Today for devotions I took the staff through an interesting exercise. We read Psalm 23 from three different versions of scripture: the KJV, the NIV and The Message. As we read each translation I had the staff circle the passages or words that jumped out at them the most. The interesting thing was that everyone selected something totally different in each translation/paraphrase. Even though the meaning is the same in each the different phrasing drew emphasis to different parts of the passage. Makes me realize that when I am studying scripture there is real value to taking a peek at other translations. Anyhow, the experience caused me to draw a parallel in my life.
Everything I do can have different "translations." Depending on the day my translation may be the "Woe is Me" translation. Or maybe it's the "Super Dad" translation. And there are many others. So I am wondering what it might look like if in the midst of any given situation if I took just a minute to stop and thing about what other translation I could apply.
An example: Every night I give Joanne a little help with her shower. The last thing I do before I help her put on her PJs is that I get on the floor and dry off her feet. Now obviously I look at this activity as the "Servant Husband." Here I am, the selfless guy drying Joanne's feet for her so we can get those jammies and her night brace on. Problem is I get the "Servant Husband" crossed with the "Woe is Me Husband" too often. After all, crawling around the bathroom floor is not the greatest. But what if I looked at this activity through another lens. What if I looked at it through the "Bringer of Joy Husband." Joanne LOVES this time of day. She loves her showers, and her jamies and crawling into bed all clean and shiny. So can I celebrate her joy with her? Of course I can! I just need to read from a different translation. How much cooler to be the "Bringer of Joy!"

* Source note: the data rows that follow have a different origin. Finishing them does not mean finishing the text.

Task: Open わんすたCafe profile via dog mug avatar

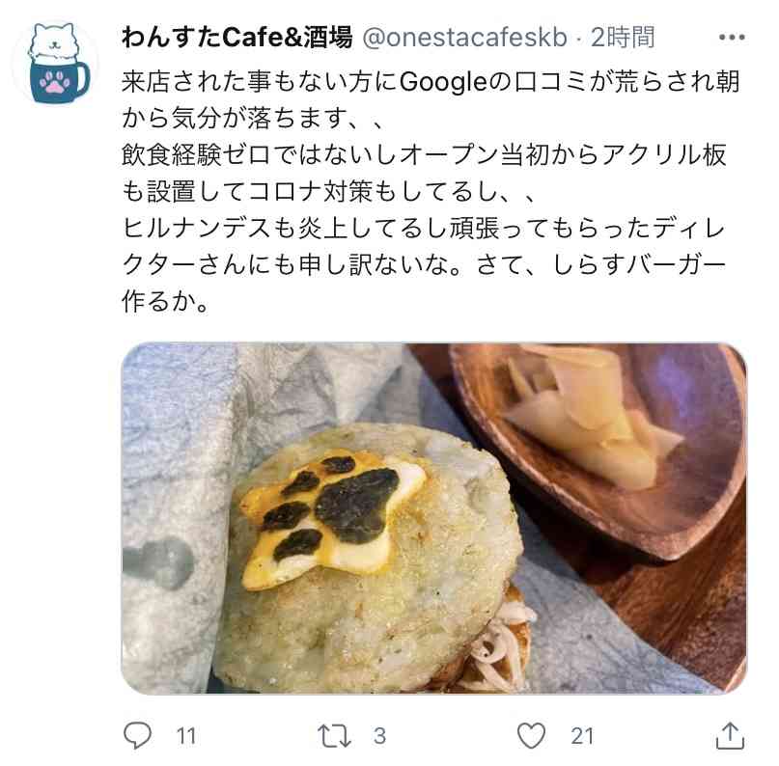Action: click(x=56, y=63)
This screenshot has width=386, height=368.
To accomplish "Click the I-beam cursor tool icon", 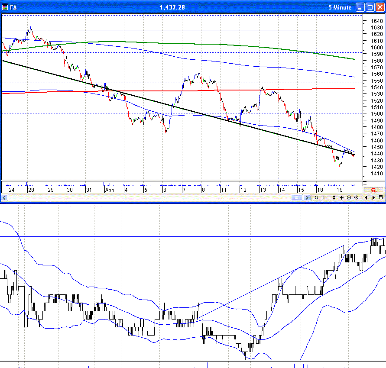I will [x=324, y=197].
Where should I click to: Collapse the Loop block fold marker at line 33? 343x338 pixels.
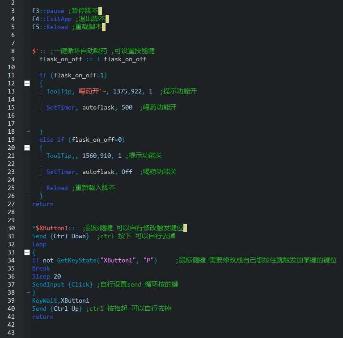[27, 252]
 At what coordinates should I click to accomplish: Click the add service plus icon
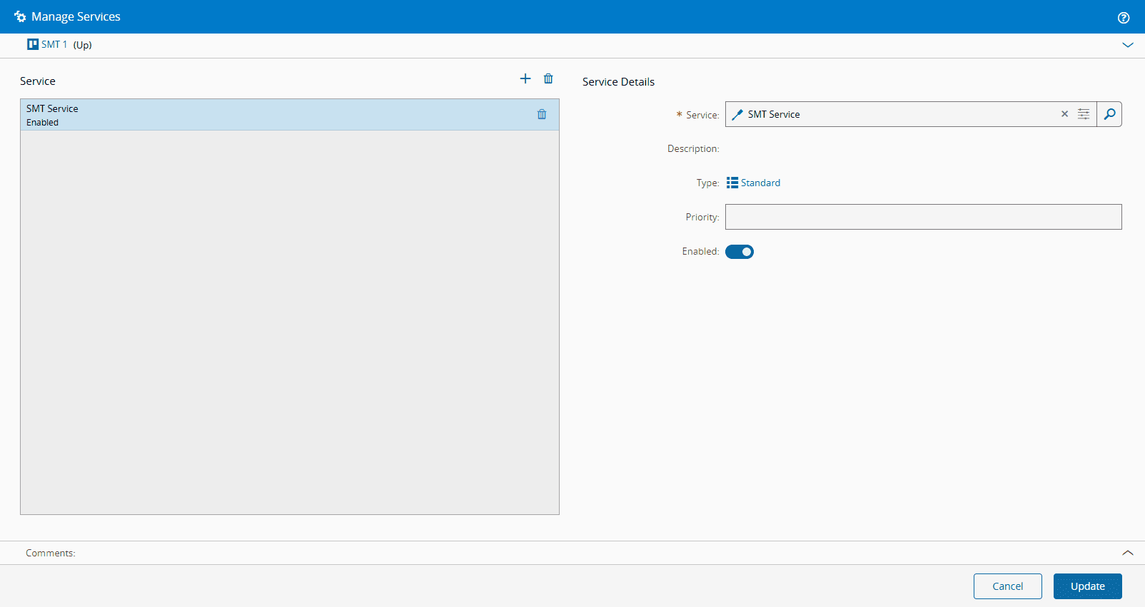(x=525, y=78)
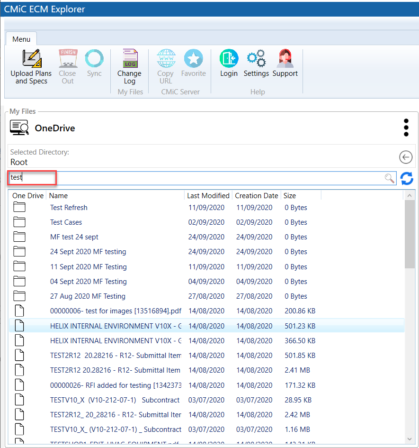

Example number two: I drive Audrey to school each morning instead of making her take the bus. Can you guess the translation I read when I have to get up so early every morning to complete this task? "Poor Selfless Dad!" Here I am, poor me, dragging myself out from under the warm covers to face the day about an hour earlier than I would like. And boy, when I look at it through this translation Audrey definitely picks up on it! She isn't fooled. She knows I am feeling sorry for myself and maybe just a little resentful of her. But my other translation, and the far better one is "Listening Dad." I get a whole 20 minutes in the car just me and Audrey; I get to hear about her expectations for the day, any concerns she has, what she is looking forward to. I get let in to her life. Wow, to be "Listening Dad" is such a privilege whereas "Poor Selfless Dad" gives me a false sense of entitlement...and grumpiness.
So that's what I want to think about and work on. What translation am I in today? What are some of your favorite translations?